Enseigner à distance ? Pour une partie non négligeable du corps enseignant, l’usage massif des cours en ligne est contraire à leur éthique professionnelle, ou simplement impossible. Cette situation favorise la fracture numérique des apprenants et des enseignants, et précarise davantage les vacataires et les doctorants. Pour les enseignants-chercheurs, cette situation exceptionnelle nécessite de tirer le meilleur des outils existants, et de repenser les modes d’interaction avec leurs étudiants. Nous avons demandé à une experte des interactions par écran, Christine Develotte, Professeure émérite au laboratoire ICAR, à l’ENS de Lyon, de s’exprimer sur le sujet.




Que restera-t-il de cette expérience dans l’enseignement à distance ?

Je pense que les cas de figure sont différents selon que les enseignants pratiquaient déjà l’enseignement par écran en simultané (synchrone) ou non (asynchrone), ou ceux qui ont commencé cette pratique durant le confinement. Dans le premier cas, c’est intégré, donc ça n’a pas vraiment changé leurs pratiques. J’ai d’ailleurs des collègues autour de moi qui me disent que cela leur a fait gagner du temps, car ils n’ont plus les déplacements pour aller enseigner, tout est prêt sur la plateforme, et les étudiants sont présents directement. Au contraire, pour beaucoup d’enseignants, ça a été un choc terrible de devoir subitement changer de pratique, et d’apprendre des modes de fonctionnement différents.

Mais il n’y a pas que des contraintes. Par exemple, sur une plateforme multimodale qui propose à la fois de la visioconférence et un chat (discussion en ligne), les apprenants peuvent poser des questions à l’enseignant au fil du cours. En pratique, au lieu d’attendre qu’il ait finit de parler, l’apprenant peut poser une question, et si l’enseignant est un peu aguerri, il peut jeter un œil sur le chat et y répondre en même temps qu’il développe la suite de son discours. Il y a donc des choses qui apportent de la fluidité au cours, et qui permettent de maintenir l’attention des élèves, car ils peuvent rester actifs tout le temps de la séance. Les enseignants qui ont découverts ces modalités d’enseignement-là risquent d’y recourir de temps en temps, et vont élargir leur palette d’outils pour l’enseignement.

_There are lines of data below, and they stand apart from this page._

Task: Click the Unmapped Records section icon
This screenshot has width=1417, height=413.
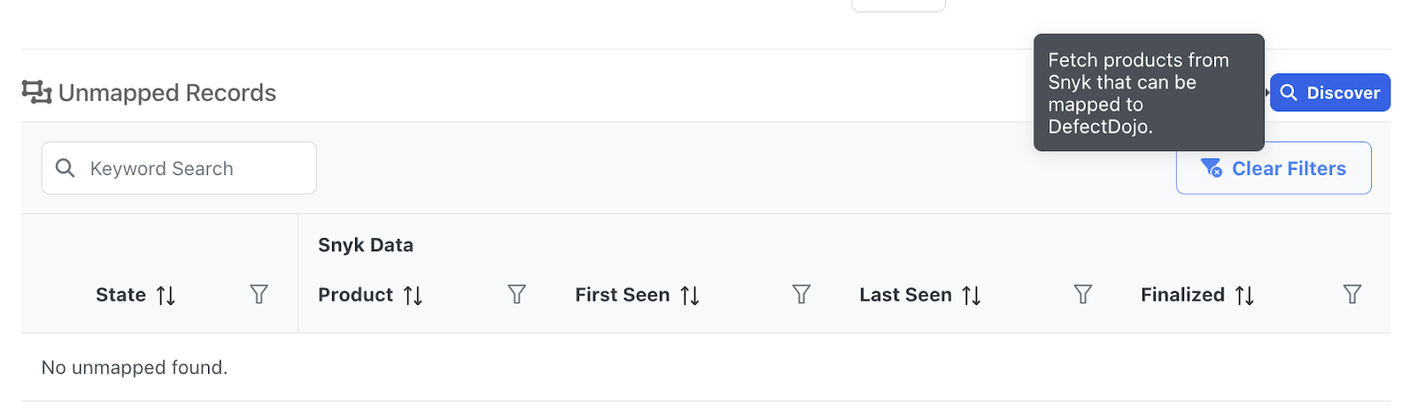Action: click(x=36, y=92)
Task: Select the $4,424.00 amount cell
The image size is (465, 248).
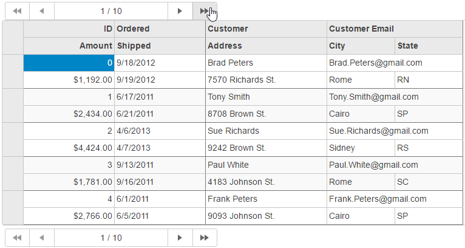Action: click(x=69, y=148)
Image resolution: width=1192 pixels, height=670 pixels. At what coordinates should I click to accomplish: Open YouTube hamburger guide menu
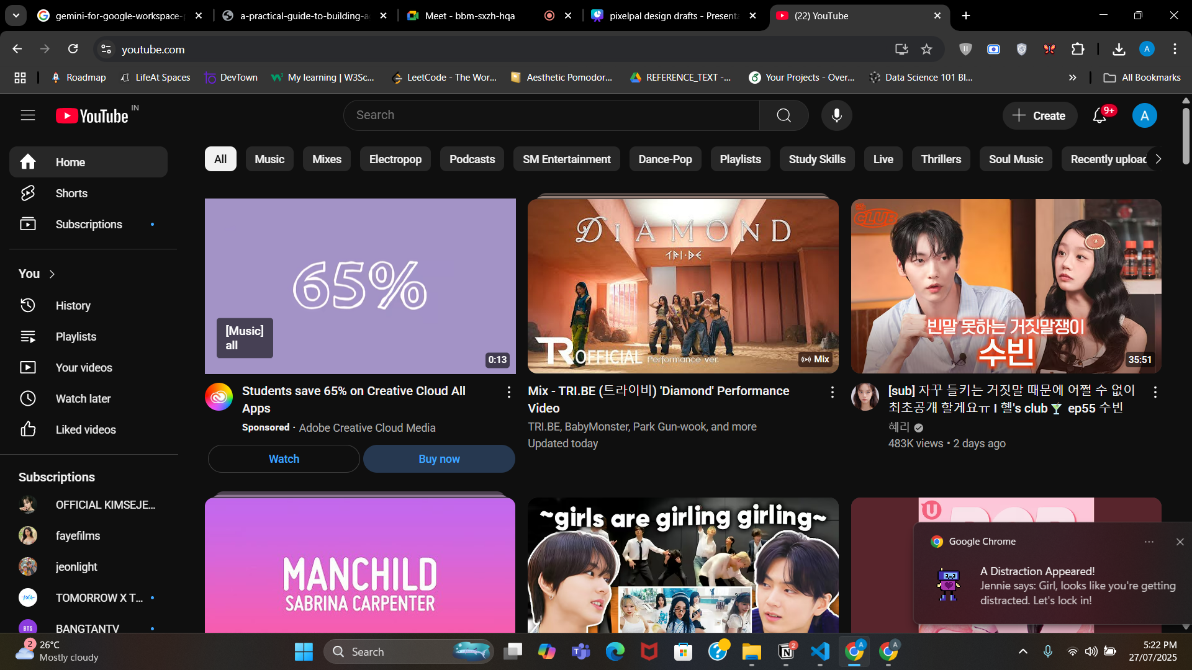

Selon un sondage du Collège du Sud (Bulle, Suisse), la majorité des élèves ont l'impression de ne pas progresser dans leurs études
Selon un sondage du Collège du Sud (Bulle, Suisse), la majorité des élèves ont l'impression de ne pas progresser dans leurs études

Comment ont évolué les outils de l’enseignement à distance ?

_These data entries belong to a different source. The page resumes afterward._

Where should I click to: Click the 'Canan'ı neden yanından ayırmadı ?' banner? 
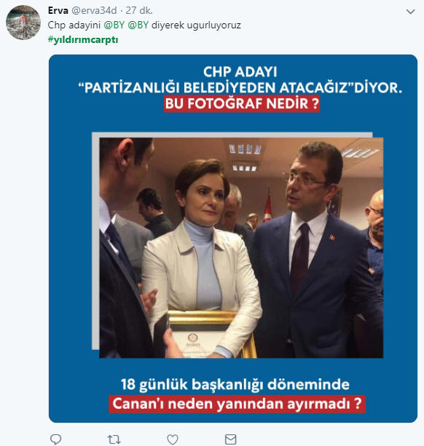[x=237, y=404]
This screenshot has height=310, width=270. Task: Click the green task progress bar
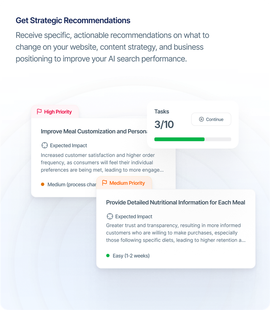click(179, 139)
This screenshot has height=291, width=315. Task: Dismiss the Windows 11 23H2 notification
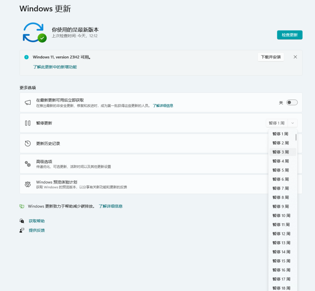(295, 57)
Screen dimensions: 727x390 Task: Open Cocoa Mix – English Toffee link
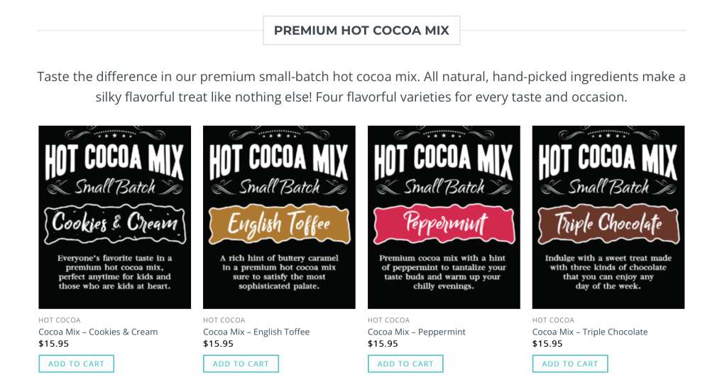(x=256, y=332)
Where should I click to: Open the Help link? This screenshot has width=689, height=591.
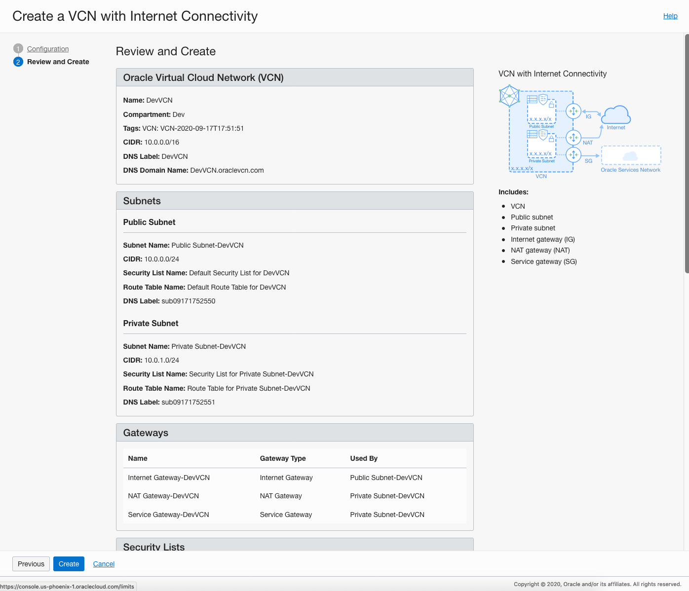point(670,16)
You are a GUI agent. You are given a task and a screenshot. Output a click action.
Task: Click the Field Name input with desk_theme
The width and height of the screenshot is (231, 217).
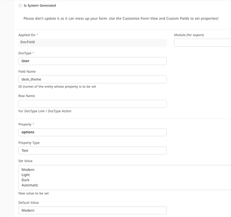(92, 79)
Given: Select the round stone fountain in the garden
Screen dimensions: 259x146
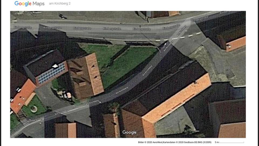Looking at the screenshot, I should click(34, 109).
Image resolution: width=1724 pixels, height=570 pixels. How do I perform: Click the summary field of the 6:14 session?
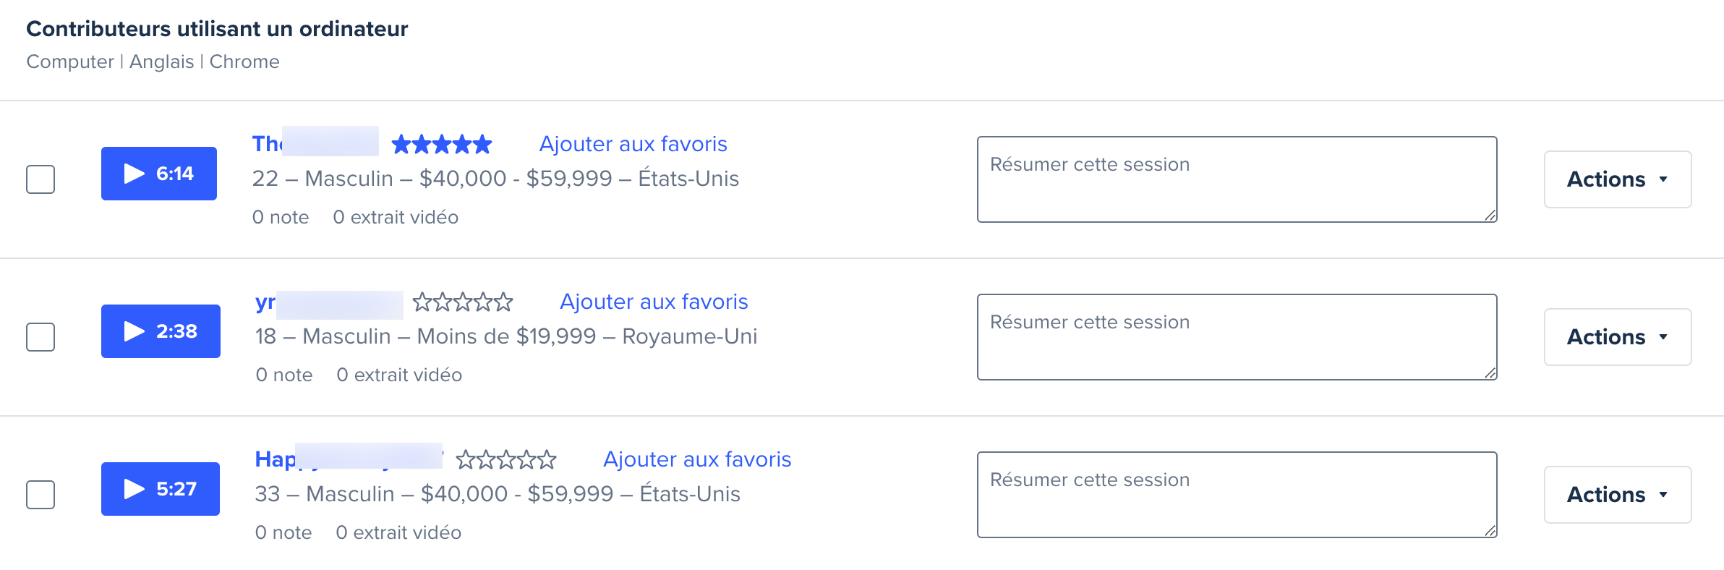click(x=1237, y=179)

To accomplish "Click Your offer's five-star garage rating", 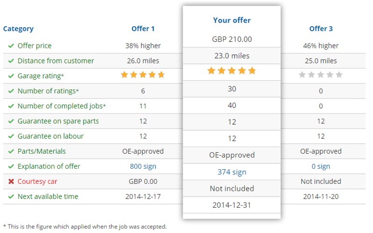I will tap(232, 71).
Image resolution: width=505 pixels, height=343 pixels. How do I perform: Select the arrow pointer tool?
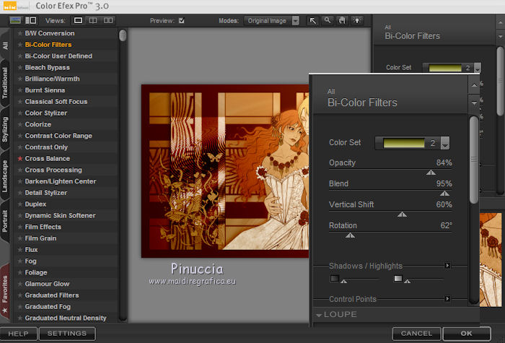(x=313, y=20)
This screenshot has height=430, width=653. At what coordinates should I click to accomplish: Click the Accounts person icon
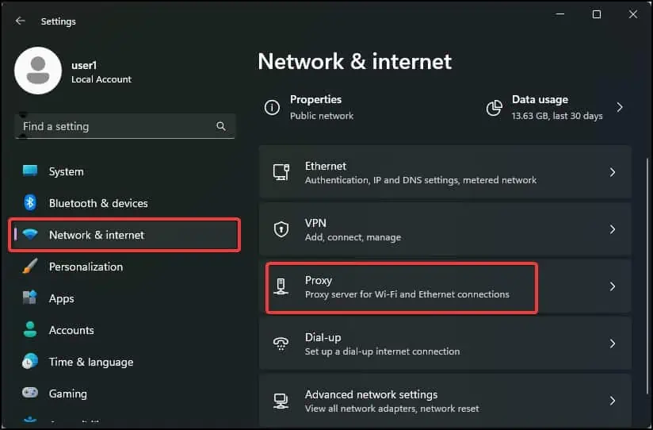[30, 330]
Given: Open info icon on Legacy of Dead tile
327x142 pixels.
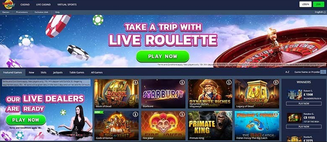Looking at the screenshot, I should click(276, 83).
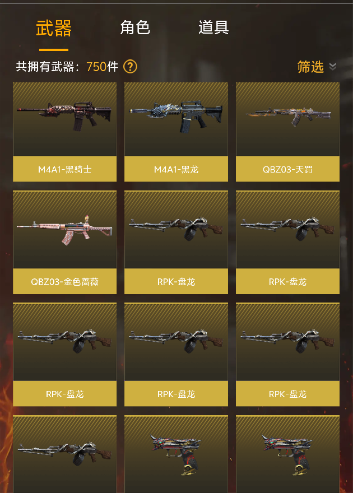Viewport: 353px width, 493px height.
Task: Select the first RPK-盘龙 image in second row
Action: coord(176,230)
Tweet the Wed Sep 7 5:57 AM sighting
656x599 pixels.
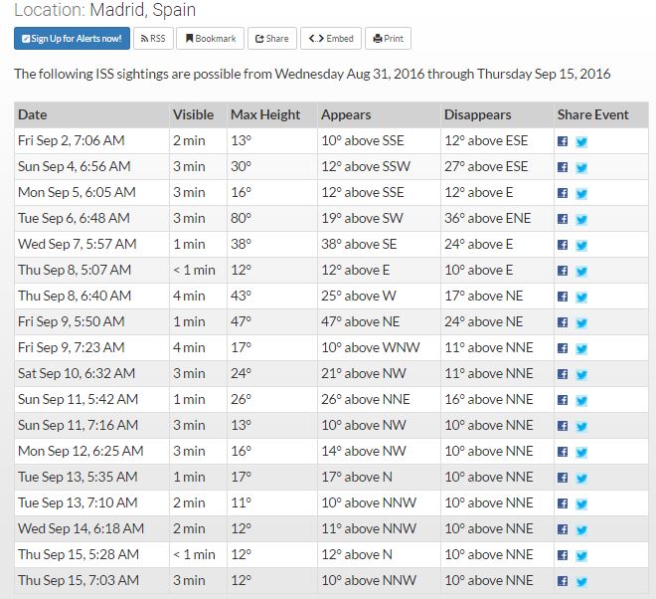pyautogui.click(x=581, y=245)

Les outils ont énormément évolué, mais à tous points de vue, pas uniquement au niveau des interfaces. Au départ, quand on a commencé en 2002, on travaillait en asynchrone, car les outils en synchrone coupaient tout le temps, c’était très compliqué. De 1996 à 2006, nous travaillions uniquement en asynchrone, avec différents types de modalités. Les outils permettaient le travail de groupe sur forum, avec des modalités d’envoi de productions orales et écrites. Autour des années 2005, il y a eu le passage à la visio, et on a élargi la palette d’outils avec notamment des dispositifs propriétaires.

Aujourd’hui, de nombreuses plateformes proposent gratuitement des outils de visioconférence, toutes relativement opérationnelles. Certaines plateformes ont été faites spécifiquement par des pédagogues, qui permettent de collaborer en toute fluidité et souplesse. Ces nouveaux outils, très simples et intuitifs, comme Moodle, sont faciles d’accès, tout le monde peut s’y mettre. Les enseignants sont propriétaires de leurs cours, ils peuvent le modeler en fonction de leurs besoins.

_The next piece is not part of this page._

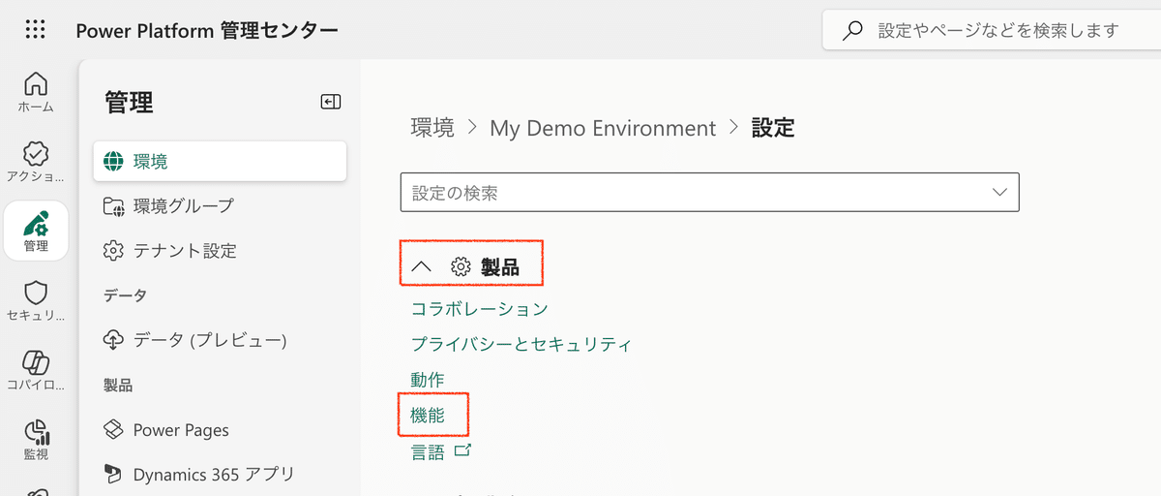Open プライバシーとセキュリティ link
Image resolution: width=1161 pixels, height=496 pixels.
(521, 344)
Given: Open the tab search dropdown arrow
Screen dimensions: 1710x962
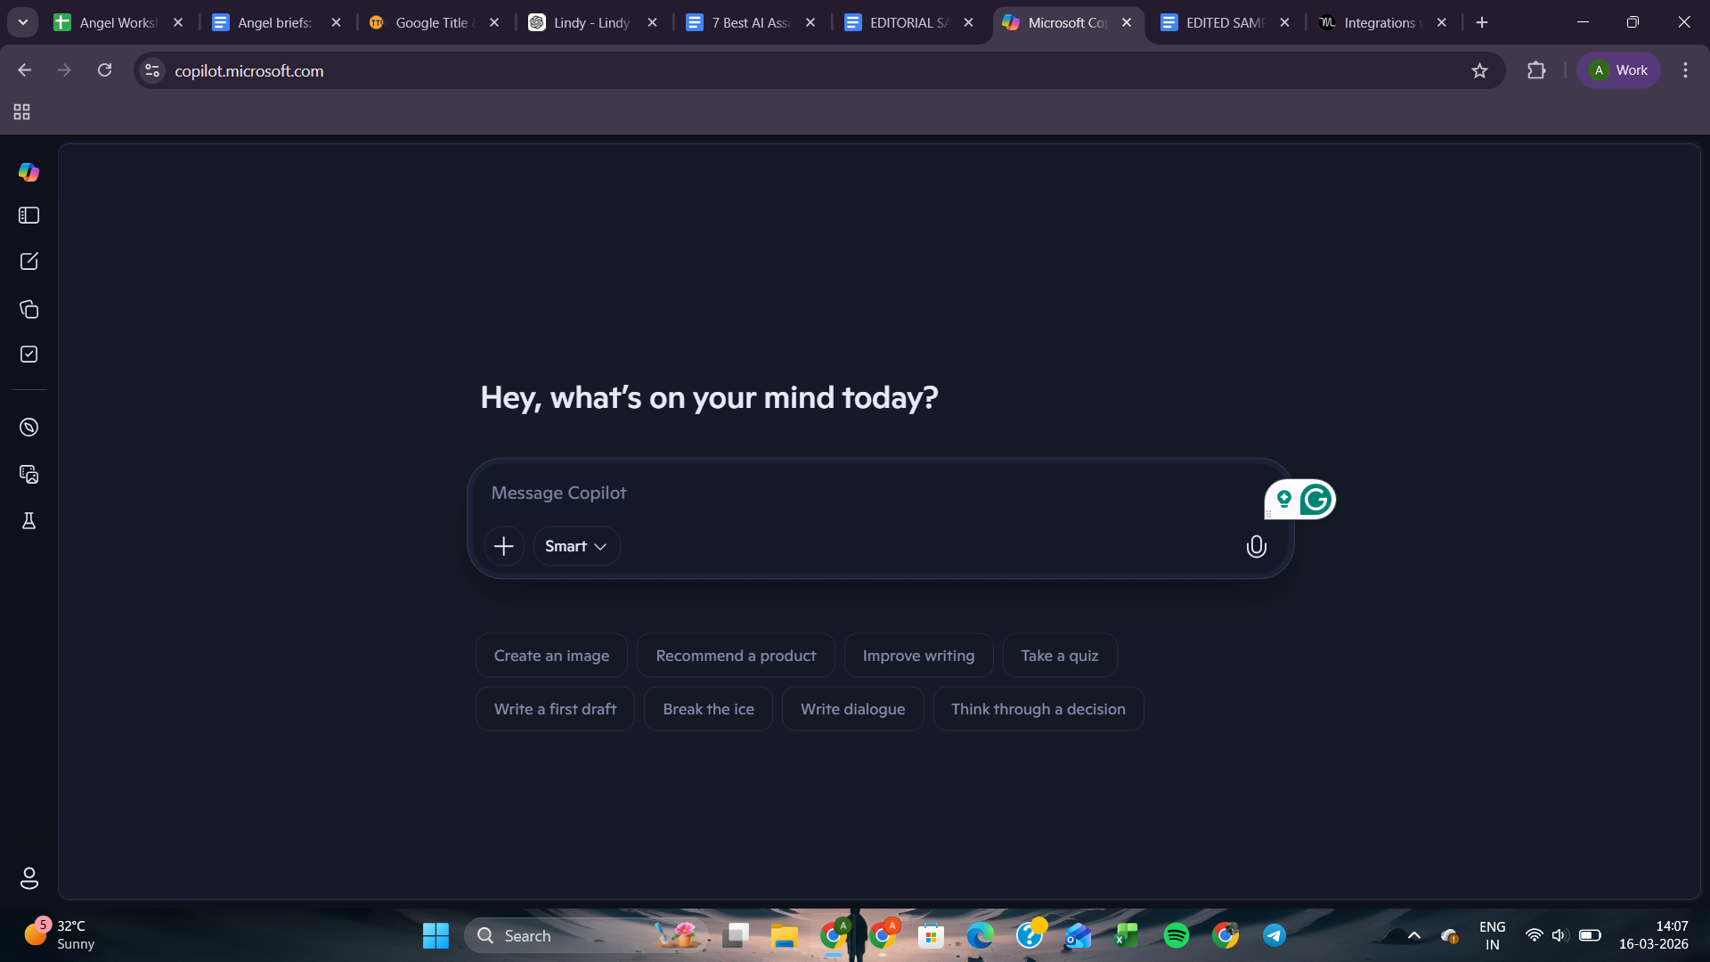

Comment ont réagi les enseignants face à la continuité pédagogique ?

Au départ, il y a eu des difficultés pour les enseignants qui n’étaient pas du tout préparés à ça, et surtout ceux qui étaient opposés à l’idée-même de se servir des technologies. Pour eux, c’est antinomique avec la pratique de classe. On peut pourtant avoir de bonnes surprises, même lorsqu’on est complètement opposé. Nécessité fait loi. On peut parfois se révéler très bon et prendre du plaisir avec quelque chose pour lequel on n’avait aucune attirance au départ. Il y a aura beaucoup de choses à documenter sur ce sujet notamment. On voit d’ailleurs fleurir des études en sociologie, mais pas seulement.

De nouvelles questions de recherche vont-elles émerger ?

Avec le groupe IMPEC, dont je fais partie, cela fait 10-15 ans que nous étudions la question de l’enseignement à distance, des interactions par écran. Il y a toujours de nouvelles questions, comme la prise en main des outils par les nouveaux enseignants, quelles difficultés ils ont eues, comment ils ont réussi à surmonter les blocages, etc. Également, comment les communautés d’enseignants, et l’aide entre pairs a pu opérer pour soutenir les plus fragiles sont des choses intéressantes à documenter.

Toutes les disciplines auront matière à interroger, mais dans notre cas c’était difficile, car nous travaillons surtout par un croisement entre données comportementales et données subjectives liées au vécu de l’expérience. Même si on peut toujours récupérer dans l’après-coup des données sur le vécu des enseignants, ils ne se sont pas filmés en train de faire leur premier cours, donc on ne pourra pas avoir les données comportementales liées à cela.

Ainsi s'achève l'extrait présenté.